`BlackrockRawIO` is over-segmenting data
I have user data that, according to them, has no true segments at all. They did not stop and restart the recording session. Nevertheless, the current BlackrockRawIO implementation creates thousands of segments.
The reason is the following logic in the code:
https://github.com/NeuralEnsemble/python-neo/blob/3b592a8509c6d76a205cae9d6198190782b4881c/neo/rawio/blackrockrawio.py#L1066-L1072
Here, if the difference in timestamps is larger than twice the expected difference based on the sampling rate of the stream, a new segment is created. For the user’s ns4 and ns6 files, these thresholds are as small as 0.2 ms and 0.067 ms, which is overly strict.
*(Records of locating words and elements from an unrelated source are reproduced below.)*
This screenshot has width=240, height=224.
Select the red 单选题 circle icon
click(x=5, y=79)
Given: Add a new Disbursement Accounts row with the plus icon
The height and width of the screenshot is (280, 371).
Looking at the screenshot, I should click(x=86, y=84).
This causes recordings with tiny millisecond gaps (Which I think are buffer and/or jitter artifacts, not real breaks) to be split into even though the user insists the recording was continuous.
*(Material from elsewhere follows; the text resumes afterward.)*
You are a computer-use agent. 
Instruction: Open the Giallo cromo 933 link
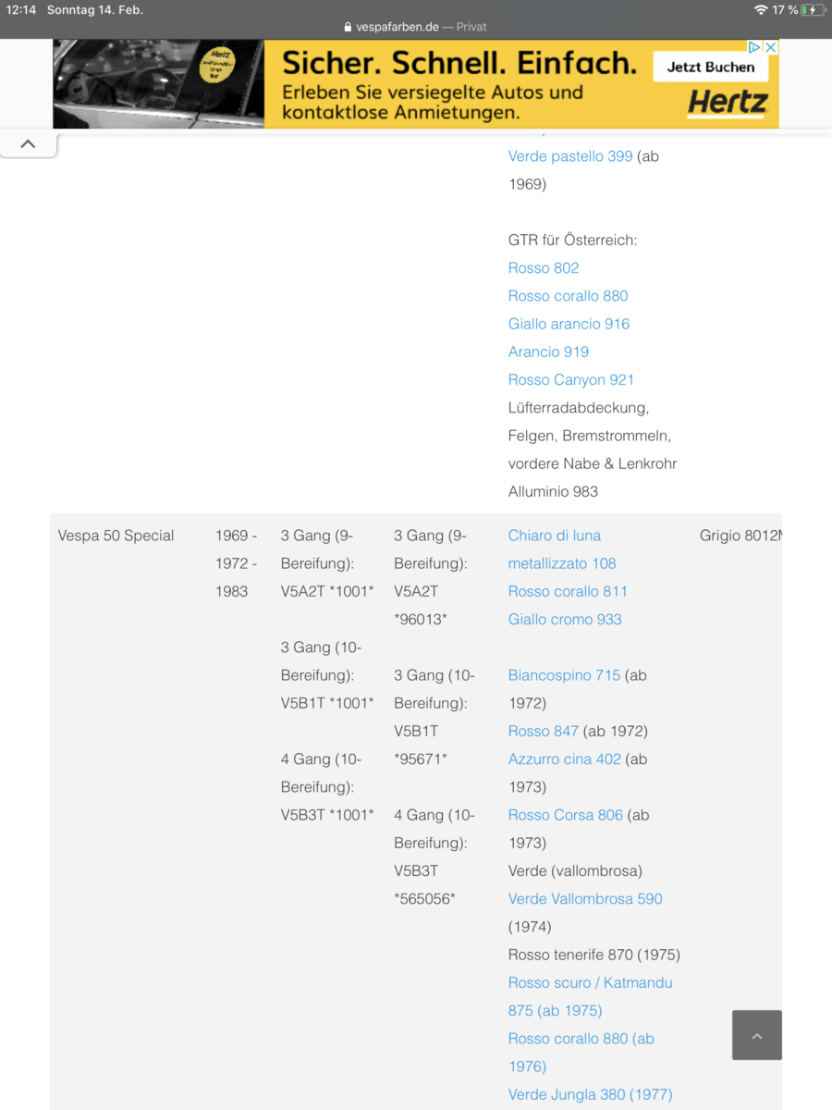pos(565,619)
The Matlab NPMK implementation lets users control this threshold with the max_tick_multiple parameter:
https://github.com/BlackrockNeurotech/NPMK/blob/a5b3e3b25b6e2f4594ecbb99d3e0e5e517530959/NPMK/openNSx.m#L182-L186
My suggestion is to improve this in three ways:
- Provide warnings when gaps are found, including their size and type, similar to how Intan handling works. See https://github.com/NeuralEnsemble/python-neo/pull/1769
- Add a parameter (e.g.
segmentation_threshold``segment_threshold_s) to the constructor so users can control how large a gap must be before a new segment is created. - Give users direct access to the raw timestamps so they can analyze the gaps themselves, perform custom interpolation or drift correction, and align with other systems.